Entries shown>
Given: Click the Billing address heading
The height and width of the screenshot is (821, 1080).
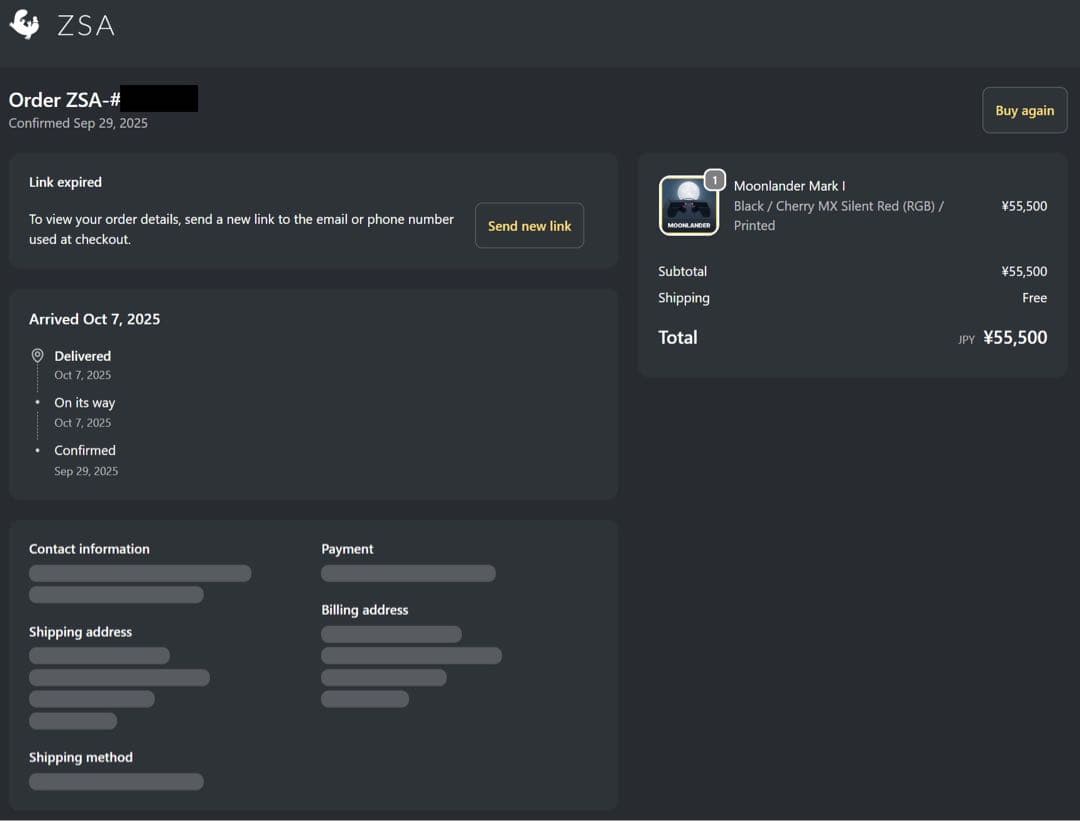Looking at the screenshot, I should click(x=364, y=610).
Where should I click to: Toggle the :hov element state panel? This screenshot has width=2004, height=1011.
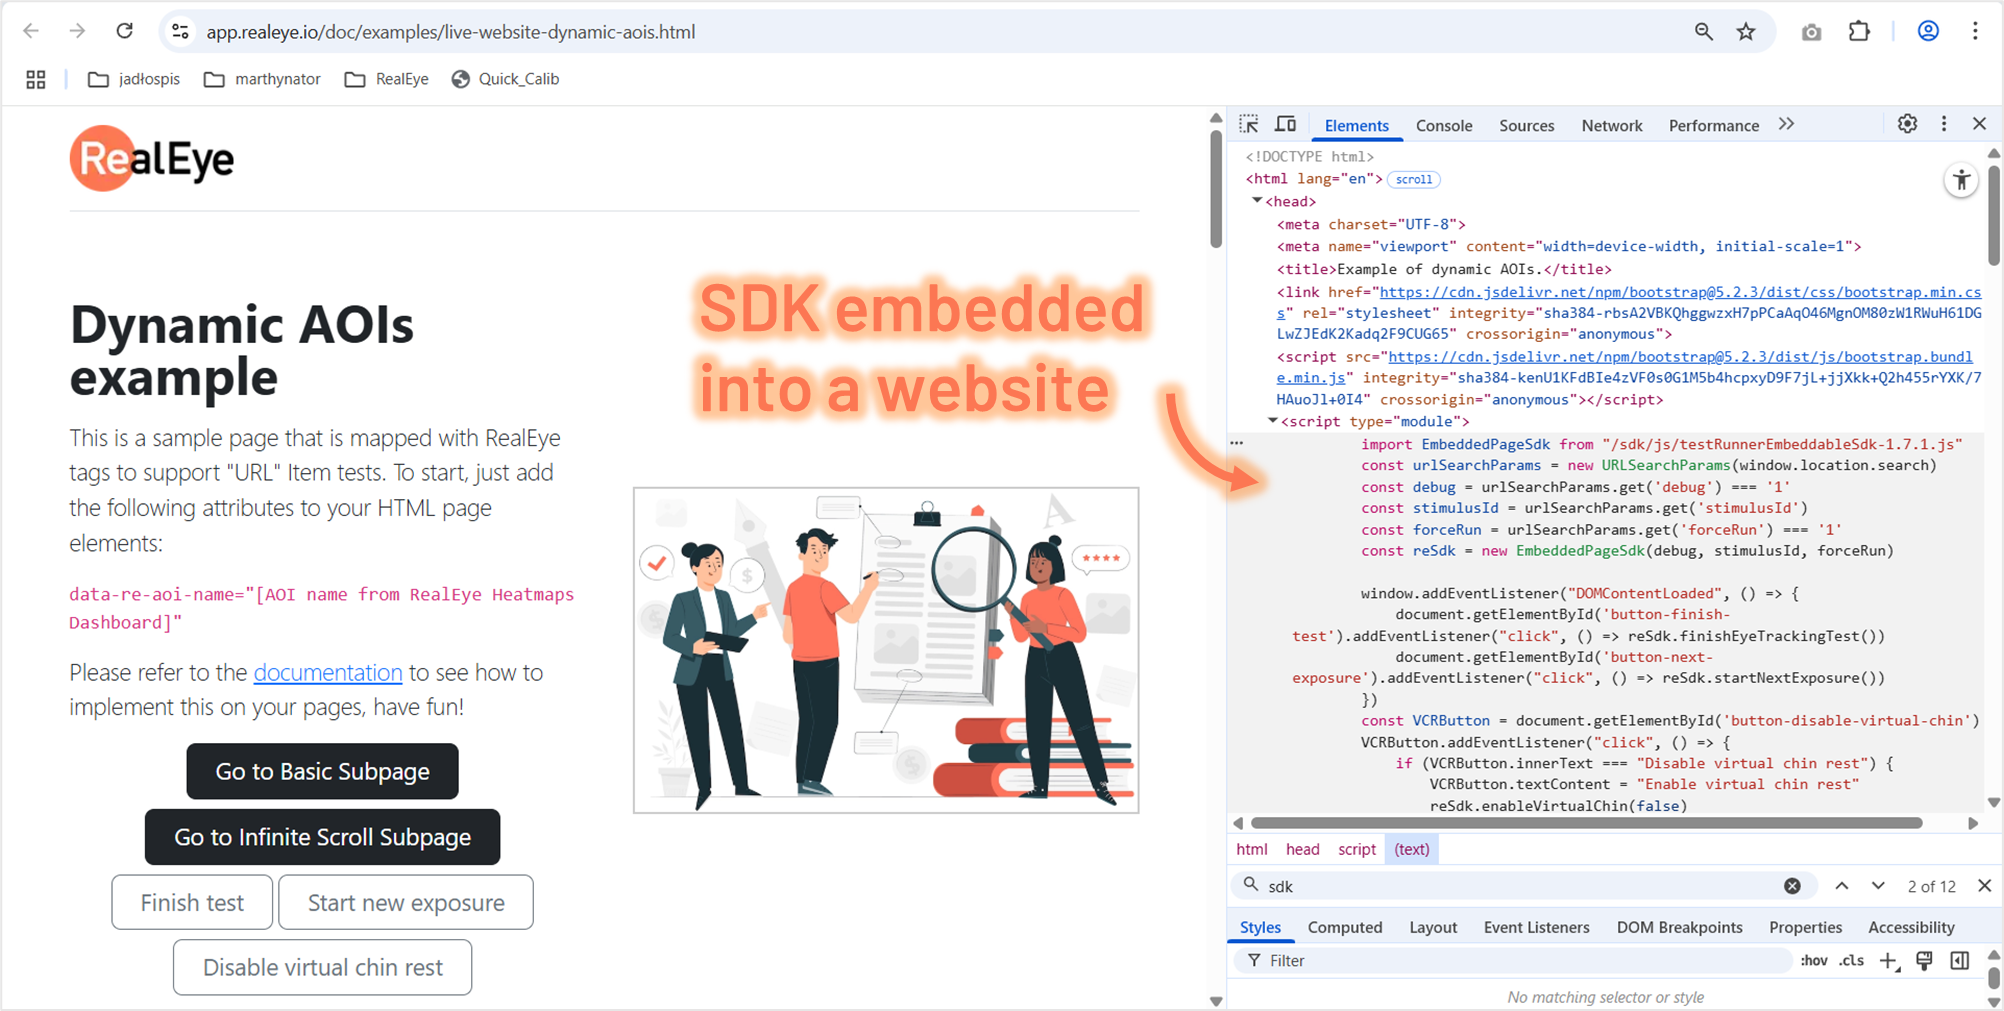[1813, 961]
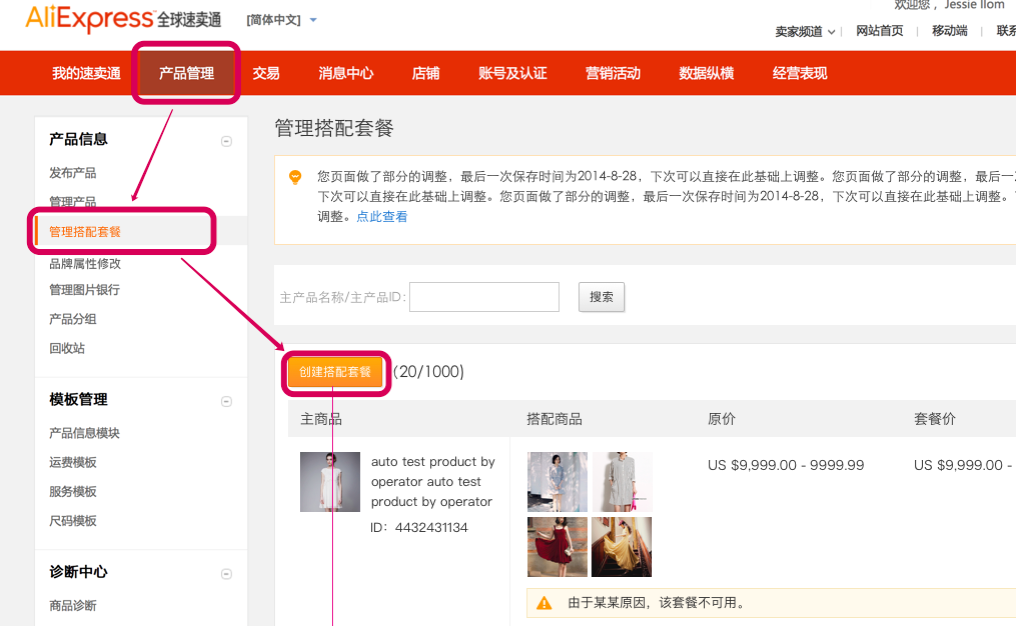This screenshot has width=1016, height=626.
Task: Open 消息中心 in the top navigation
Action: [344, 72]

Directions>
Arrange every row above as a numbered list. Omit blank lines and leave the pictures out.

Solution>
1. Given: Click the Billing address heading
2. The height and width of the screenshot is (821, 1080).
3. Looking at the screenshot, I should click(x=364, y=610).
4. Where should I click to: Toggle the :hov element state panel? This screenshot has width=2004, height=1011.
5. [1813, 961]
6. This screenshot has width=1016, height=626.
7. Task: Open 消息中心 in the top navigation
8. Action: [344, 72]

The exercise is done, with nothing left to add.